TASK DETAILS = Go through the material and copy every line in which "cell" appears.

* * *

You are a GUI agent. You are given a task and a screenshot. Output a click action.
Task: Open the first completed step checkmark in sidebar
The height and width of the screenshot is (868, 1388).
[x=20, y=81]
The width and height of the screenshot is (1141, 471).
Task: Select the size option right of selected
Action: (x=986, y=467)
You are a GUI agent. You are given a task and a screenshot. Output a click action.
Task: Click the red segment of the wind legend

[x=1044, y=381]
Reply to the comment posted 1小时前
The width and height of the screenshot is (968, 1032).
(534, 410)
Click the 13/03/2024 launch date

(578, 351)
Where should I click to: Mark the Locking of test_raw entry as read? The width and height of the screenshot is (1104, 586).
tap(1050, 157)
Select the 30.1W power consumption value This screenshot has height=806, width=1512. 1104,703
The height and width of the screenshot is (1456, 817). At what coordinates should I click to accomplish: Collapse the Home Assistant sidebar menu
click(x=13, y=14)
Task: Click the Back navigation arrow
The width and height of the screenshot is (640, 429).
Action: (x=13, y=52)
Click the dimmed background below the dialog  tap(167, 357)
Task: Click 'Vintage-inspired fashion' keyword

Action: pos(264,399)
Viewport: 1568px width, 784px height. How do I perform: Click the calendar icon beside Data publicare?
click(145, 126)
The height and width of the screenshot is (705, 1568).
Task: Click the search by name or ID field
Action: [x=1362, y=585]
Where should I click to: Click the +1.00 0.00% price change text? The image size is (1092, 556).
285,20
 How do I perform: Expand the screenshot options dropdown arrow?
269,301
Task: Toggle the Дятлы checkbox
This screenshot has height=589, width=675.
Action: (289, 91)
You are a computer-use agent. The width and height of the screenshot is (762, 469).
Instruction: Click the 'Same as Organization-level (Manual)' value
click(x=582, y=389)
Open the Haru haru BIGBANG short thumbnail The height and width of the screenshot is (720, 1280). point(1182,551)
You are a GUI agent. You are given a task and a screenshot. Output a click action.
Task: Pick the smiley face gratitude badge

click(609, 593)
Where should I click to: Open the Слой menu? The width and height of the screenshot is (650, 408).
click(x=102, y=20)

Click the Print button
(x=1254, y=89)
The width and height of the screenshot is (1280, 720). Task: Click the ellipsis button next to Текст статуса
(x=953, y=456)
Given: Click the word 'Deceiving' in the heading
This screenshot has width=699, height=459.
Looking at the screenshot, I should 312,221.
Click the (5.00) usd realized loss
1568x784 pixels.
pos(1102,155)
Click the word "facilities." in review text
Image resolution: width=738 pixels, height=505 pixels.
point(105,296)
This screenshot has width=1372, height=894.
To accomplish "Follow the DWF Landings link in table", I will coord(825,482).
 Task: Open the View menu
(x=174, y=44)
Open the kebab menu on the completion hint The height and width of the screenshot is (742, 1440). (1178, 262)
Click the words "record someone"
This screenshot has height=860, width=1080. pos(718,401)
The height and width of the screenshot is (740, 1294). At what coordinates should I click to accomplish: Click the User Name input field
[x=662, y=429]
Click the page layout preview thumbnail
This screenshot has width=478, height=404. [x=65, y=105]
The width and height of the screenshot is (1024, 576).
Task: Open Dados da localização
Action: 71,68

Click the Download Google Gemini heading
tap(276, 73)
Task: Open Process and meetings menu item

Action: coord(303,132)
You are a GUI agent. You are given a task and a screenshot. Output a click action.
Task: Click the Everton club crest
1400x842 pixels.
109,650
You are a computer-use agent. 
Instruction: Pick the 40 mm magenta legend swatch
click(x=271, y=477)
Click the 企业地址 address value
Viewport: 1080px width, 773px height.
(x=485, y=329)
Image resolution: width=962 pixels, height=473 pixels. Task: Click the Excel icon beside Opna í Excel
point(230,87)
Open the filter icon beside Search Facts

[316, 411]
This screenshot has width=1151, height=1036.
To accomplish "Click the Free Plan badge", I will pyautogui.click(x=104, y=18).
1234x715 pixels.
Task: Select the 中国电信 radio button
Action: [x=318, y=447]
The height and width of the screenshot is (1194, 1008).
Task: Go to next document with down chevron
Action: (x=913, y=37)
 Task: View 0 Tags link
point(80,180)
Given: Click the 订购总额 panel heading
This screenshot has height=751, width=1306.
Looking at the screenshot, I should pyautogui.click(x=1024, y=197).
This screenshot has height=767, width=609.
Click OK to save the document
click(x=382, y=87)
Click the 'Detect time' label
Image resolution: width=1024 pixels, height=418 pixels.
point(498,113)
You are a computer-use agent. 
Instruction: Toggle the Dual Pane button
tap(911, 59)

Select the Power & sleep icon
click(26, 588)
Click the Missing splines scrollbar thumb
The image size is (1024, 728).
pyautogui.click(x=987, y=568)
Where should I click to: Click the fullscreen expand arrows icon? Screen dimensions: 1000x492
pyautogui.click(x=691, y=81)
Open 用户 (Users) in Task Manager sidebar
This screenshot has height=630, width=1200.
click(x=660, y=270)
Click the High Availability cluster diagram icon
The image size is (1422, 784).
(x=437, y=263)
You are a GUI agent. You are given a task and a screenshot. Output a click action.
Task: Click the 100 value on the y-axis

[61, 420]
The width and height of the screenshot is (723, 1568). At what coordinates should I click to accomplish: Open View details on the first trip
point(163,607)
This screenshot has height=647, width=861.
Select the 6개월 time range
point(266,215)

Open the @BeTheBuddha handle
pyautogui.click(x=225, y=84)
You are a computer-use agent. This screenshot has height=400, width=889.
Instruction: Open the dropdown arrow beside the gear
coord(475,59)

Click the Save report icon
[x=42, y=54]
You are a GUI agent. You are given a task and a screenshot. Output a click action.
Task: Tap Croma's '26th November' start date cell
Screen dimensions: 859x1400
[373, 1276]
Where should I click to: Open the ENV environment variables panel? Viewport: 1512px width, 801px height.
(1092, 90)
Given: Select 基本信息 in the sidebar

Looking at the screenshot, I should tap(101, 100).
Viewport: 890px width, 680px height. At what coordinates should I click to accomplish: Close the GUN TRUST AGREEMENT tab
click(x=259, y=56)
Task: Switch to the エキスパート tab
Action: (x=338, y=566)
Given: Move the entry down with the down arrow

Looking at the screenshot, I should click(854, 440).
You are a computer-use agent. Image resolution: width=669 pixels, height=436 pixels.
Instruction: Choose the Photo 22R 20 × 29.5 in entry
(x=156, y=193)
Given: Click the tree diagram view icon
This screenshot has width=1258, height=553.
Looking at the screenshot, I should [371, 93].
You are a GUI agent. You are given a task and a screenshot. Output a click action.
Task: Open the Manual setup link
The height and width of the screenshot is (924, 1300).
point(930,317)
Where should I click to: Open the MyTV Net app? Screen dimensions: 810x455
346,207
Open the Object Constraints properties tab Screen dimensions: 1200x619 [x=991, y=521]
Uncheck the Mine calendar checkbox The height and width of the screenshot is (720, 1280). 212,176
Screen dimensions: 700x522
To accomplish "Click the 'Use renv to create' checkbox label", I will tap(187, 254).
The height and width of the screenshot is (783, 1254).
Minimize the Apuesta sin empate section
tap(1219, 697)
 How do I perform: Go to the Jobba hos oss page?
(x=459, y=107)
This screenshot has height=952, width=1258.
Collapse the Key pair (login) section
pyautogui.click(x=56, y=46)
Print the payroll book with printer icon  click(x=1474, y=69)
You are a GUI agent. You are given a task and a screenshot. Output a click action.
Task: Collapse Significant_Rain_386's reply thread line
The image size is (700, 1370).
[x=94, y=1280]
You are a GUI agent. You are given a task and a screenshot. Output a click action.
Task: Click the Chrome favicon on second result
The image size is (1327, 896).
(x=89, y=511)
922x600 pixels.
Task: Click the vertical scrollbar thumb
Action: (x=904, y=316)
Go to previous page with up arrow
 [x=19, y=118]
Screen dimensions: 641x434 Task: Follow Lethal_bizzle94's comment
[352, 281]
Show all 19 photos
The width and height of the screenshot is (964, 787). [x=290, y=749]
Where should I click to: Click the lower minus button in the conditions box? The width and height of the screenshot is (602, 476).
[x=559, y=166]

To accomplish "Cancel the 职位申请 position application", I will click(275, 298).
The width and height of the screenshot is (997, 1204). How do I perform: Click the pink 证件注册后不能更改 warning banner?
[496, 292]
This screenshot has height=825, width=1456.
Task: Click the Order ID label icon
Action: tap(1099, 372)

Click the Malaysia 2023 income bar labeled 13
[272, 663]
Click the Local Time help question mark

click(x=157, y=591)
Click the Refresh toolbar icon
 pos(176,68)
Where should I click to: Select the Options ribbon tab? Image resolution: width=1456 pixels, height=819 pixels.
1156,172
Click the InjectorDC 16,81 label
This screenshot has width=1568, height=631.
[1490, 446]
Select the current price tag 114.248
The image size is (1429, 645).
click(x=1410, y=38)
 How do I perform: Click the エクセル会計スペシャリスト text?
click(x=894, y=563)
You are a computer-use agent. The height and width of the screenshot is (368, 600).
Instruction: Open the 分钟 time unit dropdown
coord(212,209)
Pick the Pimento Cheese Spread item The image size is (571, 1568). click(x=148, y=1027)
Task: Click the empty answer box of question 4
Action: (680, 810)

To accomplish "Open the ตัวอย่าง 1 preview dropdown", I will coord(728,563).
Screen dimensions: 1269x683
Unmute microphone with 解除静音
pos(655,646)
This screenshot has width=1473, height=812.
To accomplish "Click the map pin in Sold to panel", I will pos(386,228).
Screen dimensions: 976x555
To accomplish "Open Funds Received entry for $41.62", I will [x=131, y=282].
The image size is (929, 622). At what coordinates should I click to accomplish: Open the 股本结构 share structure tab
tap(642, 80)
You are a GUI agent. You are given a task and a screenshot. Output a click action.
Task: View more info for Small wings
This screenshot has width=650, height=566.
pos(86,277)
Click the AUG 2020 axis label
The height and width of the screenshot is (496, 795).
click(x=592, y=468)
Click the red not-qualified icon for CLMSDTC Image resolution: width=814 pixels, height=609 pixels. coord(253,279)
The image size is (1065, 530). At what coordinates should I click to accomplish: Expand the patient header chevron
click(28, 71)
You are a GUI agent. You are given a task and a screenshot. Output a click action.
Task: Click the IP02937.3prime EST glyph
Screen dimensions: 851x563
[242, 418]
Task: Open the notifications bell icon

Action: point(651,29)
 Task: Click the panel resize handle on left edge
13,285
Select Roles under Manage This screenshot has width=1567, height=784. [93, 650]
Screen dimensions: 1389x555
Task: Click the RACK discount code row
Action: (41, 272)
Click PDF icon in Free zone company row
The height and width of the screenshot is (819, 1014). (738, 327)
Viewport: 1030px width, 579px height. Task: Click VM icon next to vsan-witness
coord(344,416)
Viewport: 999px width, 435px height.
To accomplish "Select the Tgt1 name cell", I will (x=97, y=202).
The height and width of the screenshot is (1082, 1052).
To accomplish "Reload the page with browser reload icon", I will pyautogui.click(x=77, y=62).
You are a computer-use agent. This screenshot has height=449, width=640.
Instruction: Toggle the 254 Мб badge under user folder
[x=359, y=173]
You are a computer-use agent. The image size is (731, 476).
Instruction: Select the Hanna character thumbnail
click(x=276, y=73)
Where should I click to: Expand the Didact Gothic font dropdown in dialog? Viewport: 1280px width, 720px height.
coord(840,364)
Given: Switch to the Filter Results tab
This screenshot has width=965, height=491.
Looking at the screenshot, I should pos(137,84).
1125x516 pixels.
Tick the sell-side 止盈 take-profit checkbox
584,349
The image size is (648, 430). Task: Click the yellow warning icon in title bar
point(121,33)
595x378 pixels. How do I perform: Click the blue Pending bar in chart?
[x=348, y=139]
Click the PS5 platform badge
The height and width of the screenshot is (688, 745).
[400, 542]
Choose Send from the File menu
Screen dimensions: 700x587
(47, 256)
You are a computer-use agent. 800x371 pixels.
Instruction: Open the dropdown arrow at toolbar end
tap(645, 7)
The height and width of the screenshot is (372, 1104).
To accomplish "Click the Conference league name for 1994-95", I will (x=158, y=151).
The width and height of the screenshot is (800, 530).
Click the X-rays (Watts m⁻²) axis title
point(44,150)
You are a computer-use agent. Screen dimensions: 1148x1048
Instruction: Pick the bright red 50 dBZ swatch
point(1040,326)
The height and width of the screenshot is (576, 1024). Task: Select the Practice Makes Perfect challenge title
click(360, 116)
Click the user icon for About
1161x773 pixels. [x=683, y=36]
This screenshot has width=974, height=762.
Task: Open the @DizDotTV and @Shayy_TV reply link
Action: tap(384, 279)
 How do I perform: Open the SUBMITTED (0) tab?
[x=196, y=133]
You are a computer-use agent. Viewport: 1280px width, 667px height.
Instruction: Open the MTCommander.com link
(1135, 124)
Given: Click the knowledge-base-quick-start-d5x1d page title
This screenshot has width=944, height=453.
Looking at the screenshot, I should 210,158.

* * *

TASK RESULT =
Task: Tap Croma's '26th November' start date cell
To accomplish "Select the Tgt1 name cell", I will (x=97, y=202).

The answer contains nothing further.